Subject: RE: Virginia Tech massacre
To: Los Angeles Times

Dear Editor:
Sunday night I watched the Dateline story about the mentally-ill male in Albuquerque, N. M. begging for mental health services, was ignored, was able to obtain a gun, and murdered five individuals senselessly. One day later, I watched on t. v. the unfolding of the story of the massacre at Virginia Tech committed by a mentally-ill young man, clearly on the radar of local mental health services, but untreated, was able to obtain one of his guns off the internet, and murdered 32 individuals needlessly.
When will we wake up to, and do something about, the issues of male violence, of unrestrained access to guns, and the lack of genuine mental health services? The young student had written stories about child abuse -- What was his childhood like? How are we raising our male children such that mentally-ill men resort to mass violence, but rarely do mentally-ill women? With all the information we have about male alienated "loners", how could these mentally ill men be ignored by mental health providers both apparently saw, in the case of the student, at least once?

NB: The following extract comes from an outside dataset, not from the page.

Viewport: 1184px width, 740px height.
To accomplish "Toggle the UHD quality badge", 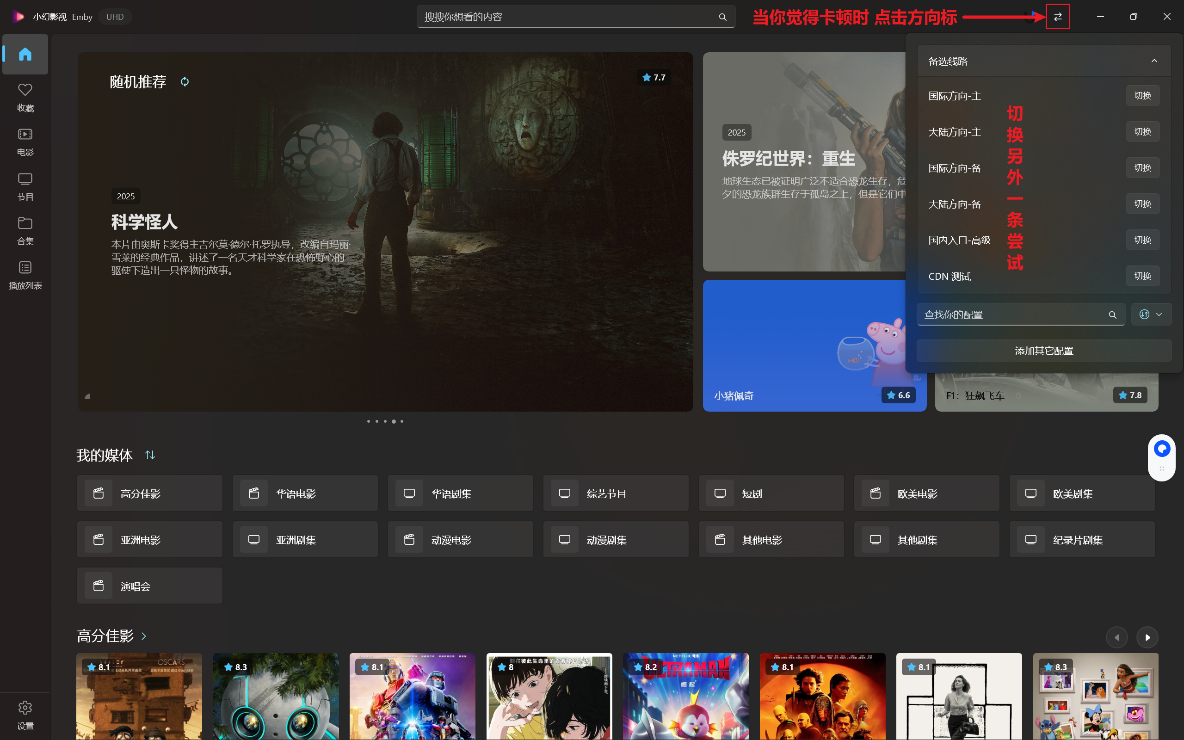I will point(115,17).
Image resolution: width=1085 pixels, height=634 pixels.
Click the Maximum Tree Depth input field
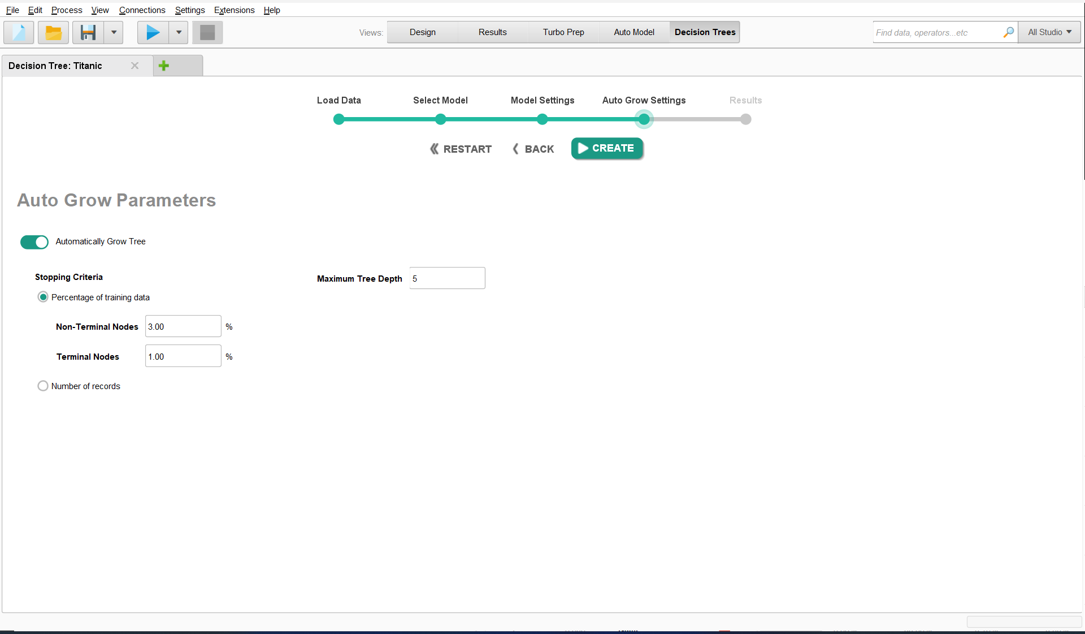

But more to the larger point: Is Bush seriously mentally disturbed? Is this society involved in a mass psychosis where we support the use of preemptive violence by police, by the military, by men? What happened at Virginia Tech goes on everyday, EVERY DAY, in Iraq as a direct result of American invasion and occupation. Is there a correlation between the fact that the U. S. has the greatest number of mass killings of any country in the world and at the same time, the largest military which routinely invades other countries? Are we collectively responsible for the killings at Virginia Tech to the extent we ignore the socialization of boys, the lax gun control laws, the lack of supportive meaningful mental health services throughout our country, the militarization of this country, the history of this country's use of force as the basis for foreign policy resulting in the unjustified invasion and ongoing violent occupation of Iraq and the threats of bombing of Iran?